• _Exercise directions_: In the data below, repeat the line containing "Screen dimensions: 465x434" and every following line exactly, up to and including the last line. Exclude pictures.

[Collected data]
----

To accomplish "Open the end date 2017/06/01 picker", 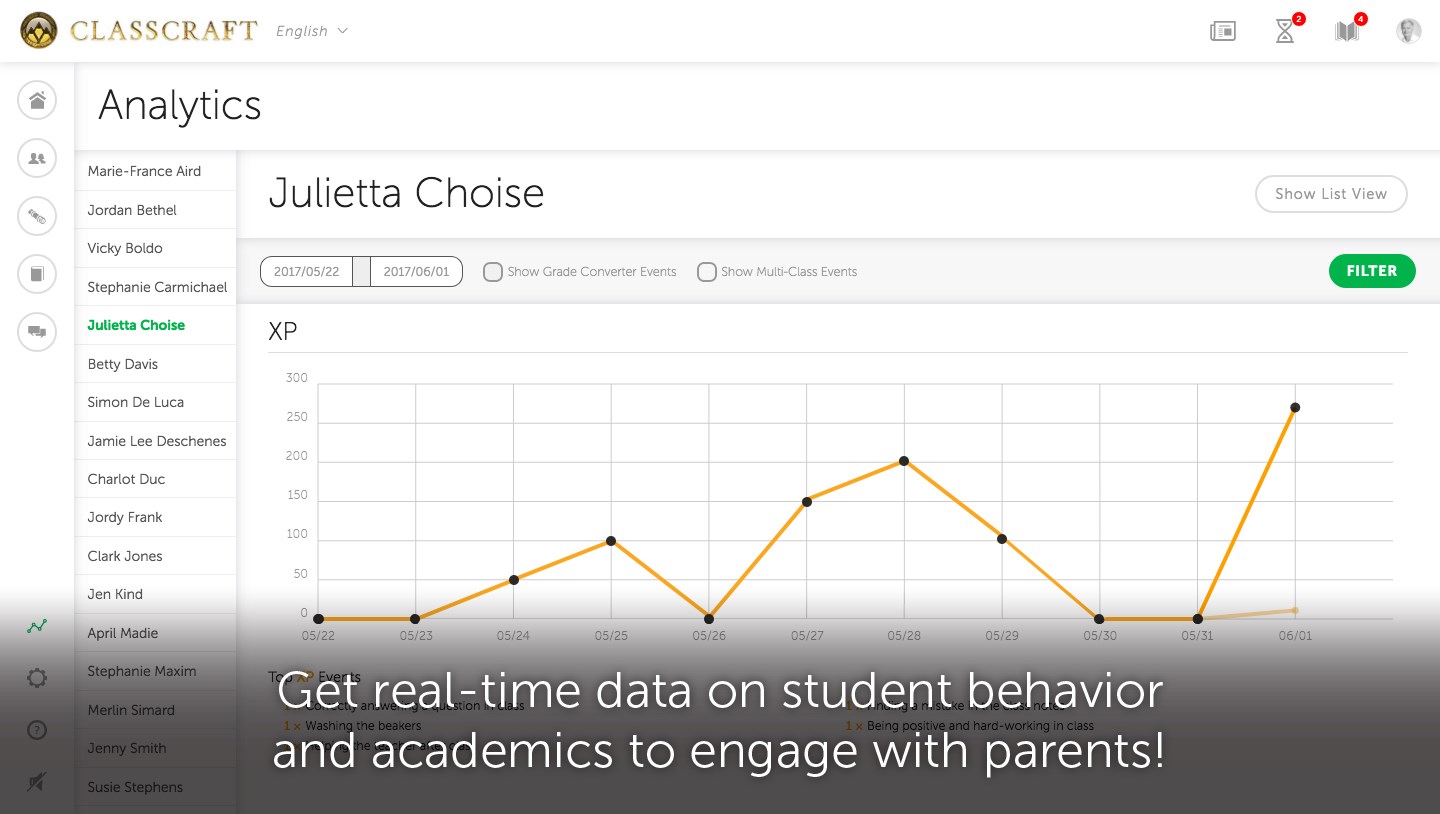I will (x=416, y=272).
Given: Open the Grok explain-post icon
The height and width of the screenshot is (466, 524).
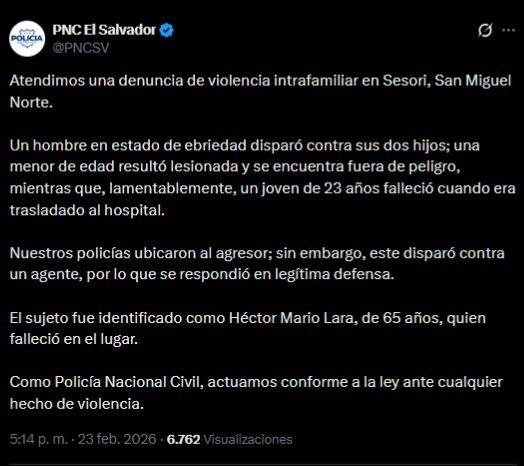Looking at the screenshot, I should [x=485, y=30].
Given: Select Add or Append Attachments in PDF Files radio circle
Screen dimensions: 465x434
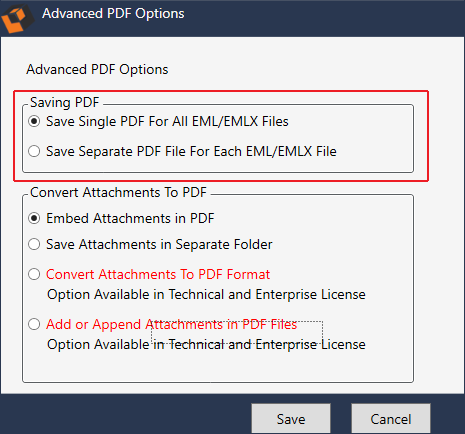Looking at the screenshot, I should click(34, 324).
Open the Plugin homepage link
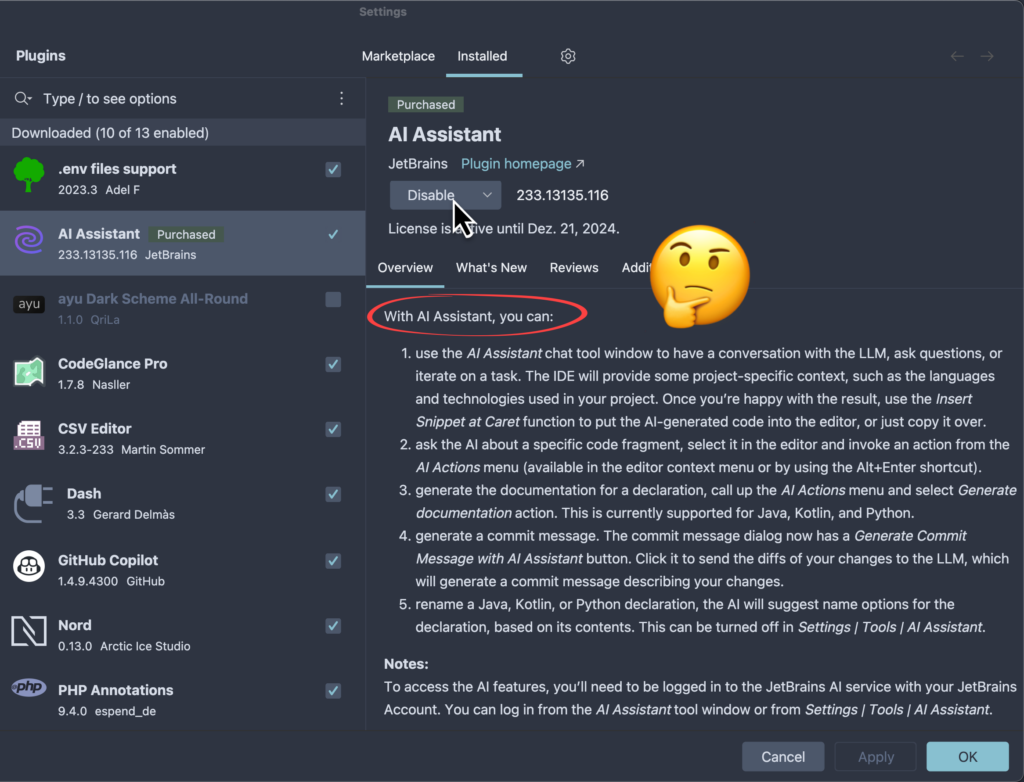Viewport: 1024px width, 782px height. click(522, 163)
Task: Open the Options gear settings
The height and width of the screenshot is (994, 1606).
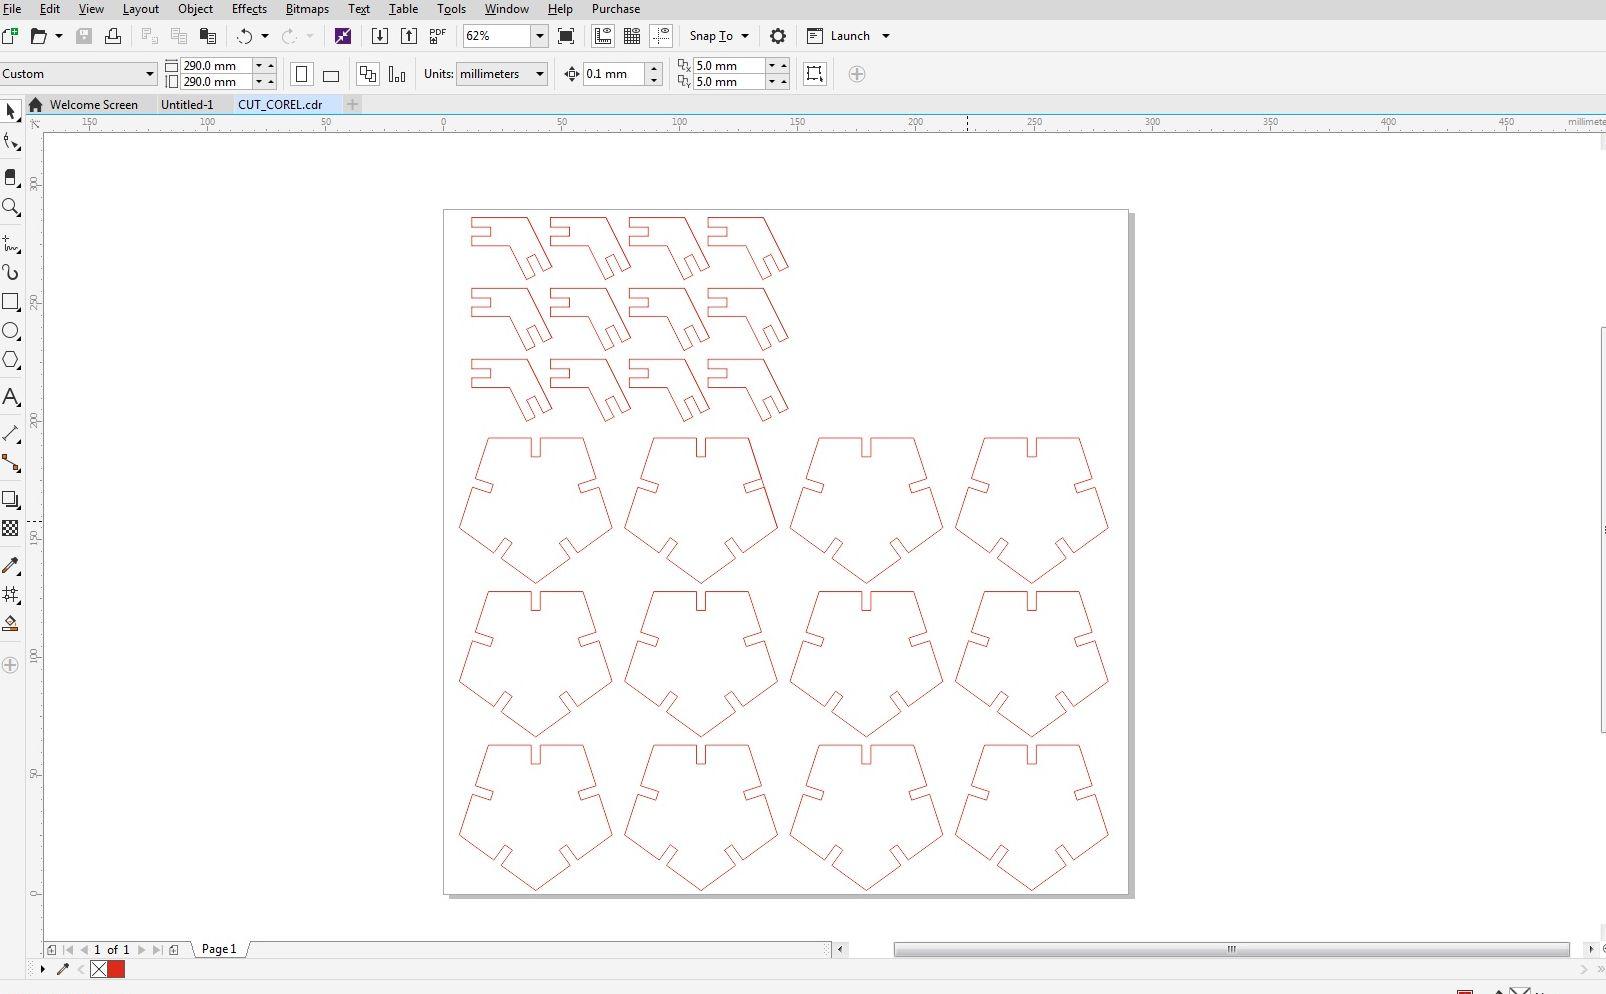Action: tap(777, 36)
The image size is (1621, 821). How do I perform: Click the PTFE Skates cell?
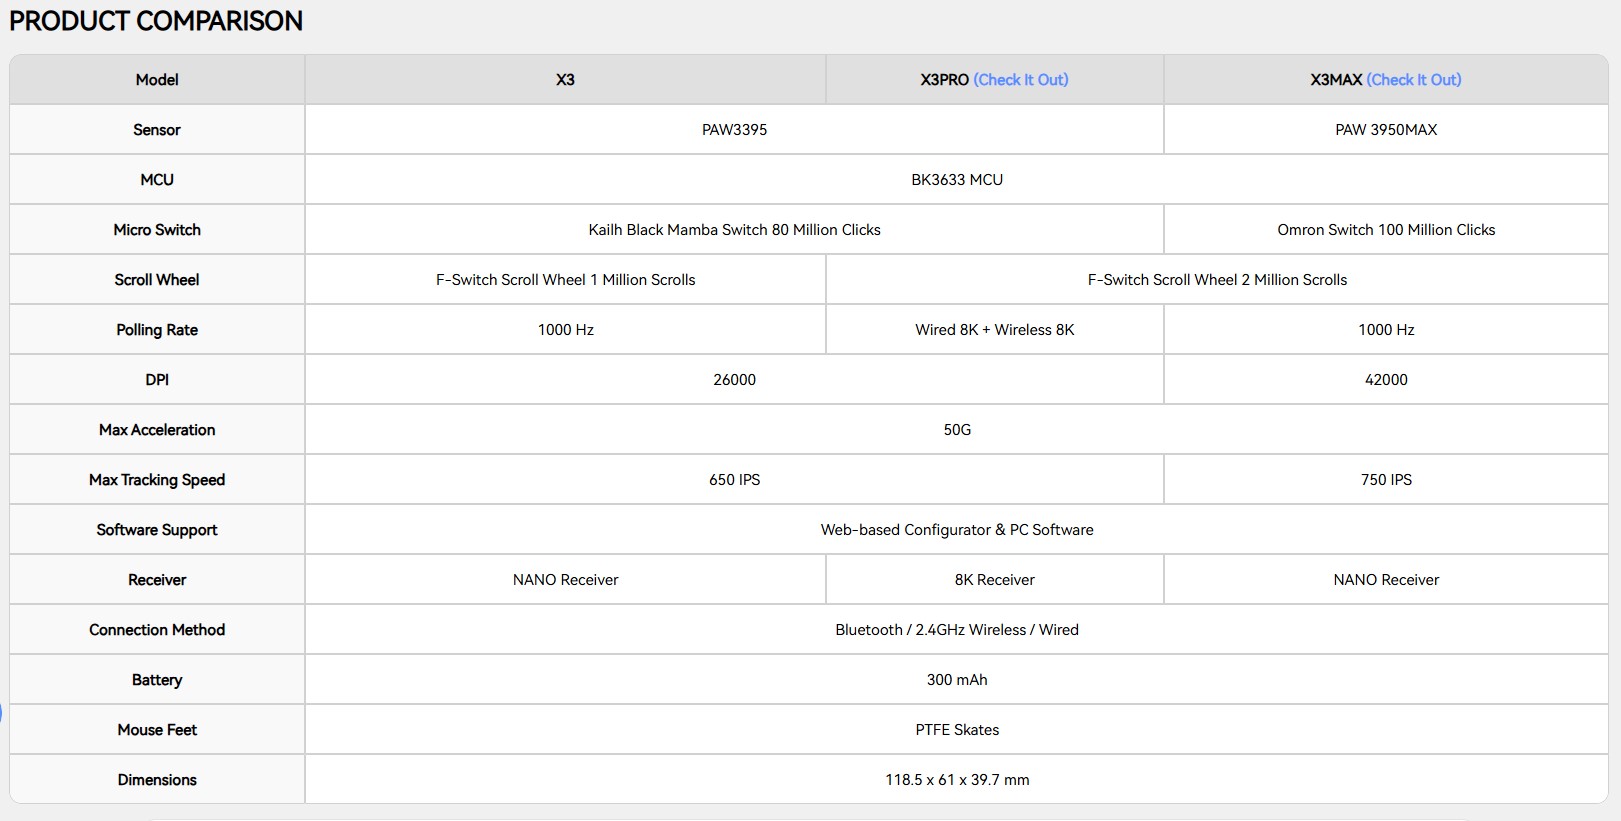tap(957, 730)
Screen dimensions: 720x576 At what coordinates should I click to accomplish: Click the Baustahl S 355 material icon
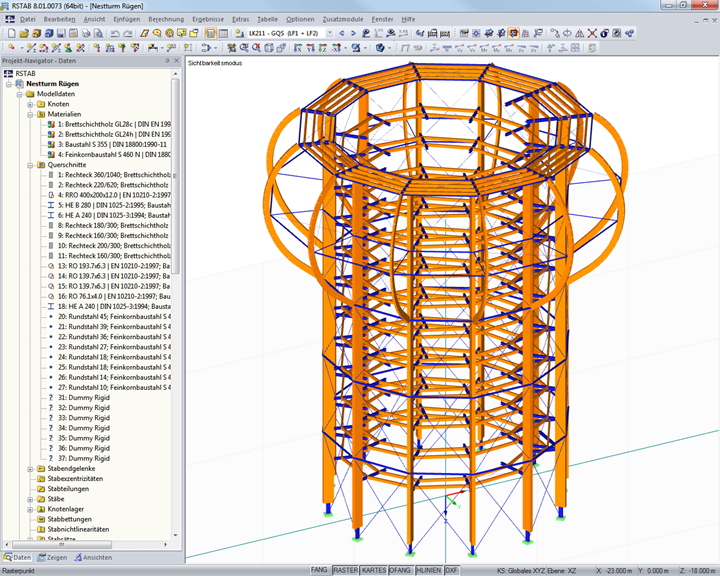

----

• _Answer for this exercise_:
Screen dimensions: 465x434
Looking at the screenshot, I should click(34, 324).
Open the Plugin homepage link
Viewport: 1024px width, 782px height. click(522, 163)
Task: Open the Options gear settings
The height and width of the screenshot is (994, 1606).
Action: tap(777, 36)
The image size is (1621, 821). How do I perform: Click the PTFE Skates cell?
tap(957, 730)
Screen dimensions: 720x576 At what coordinates should I click to accomplish: Click the Baustahl S 355 material icon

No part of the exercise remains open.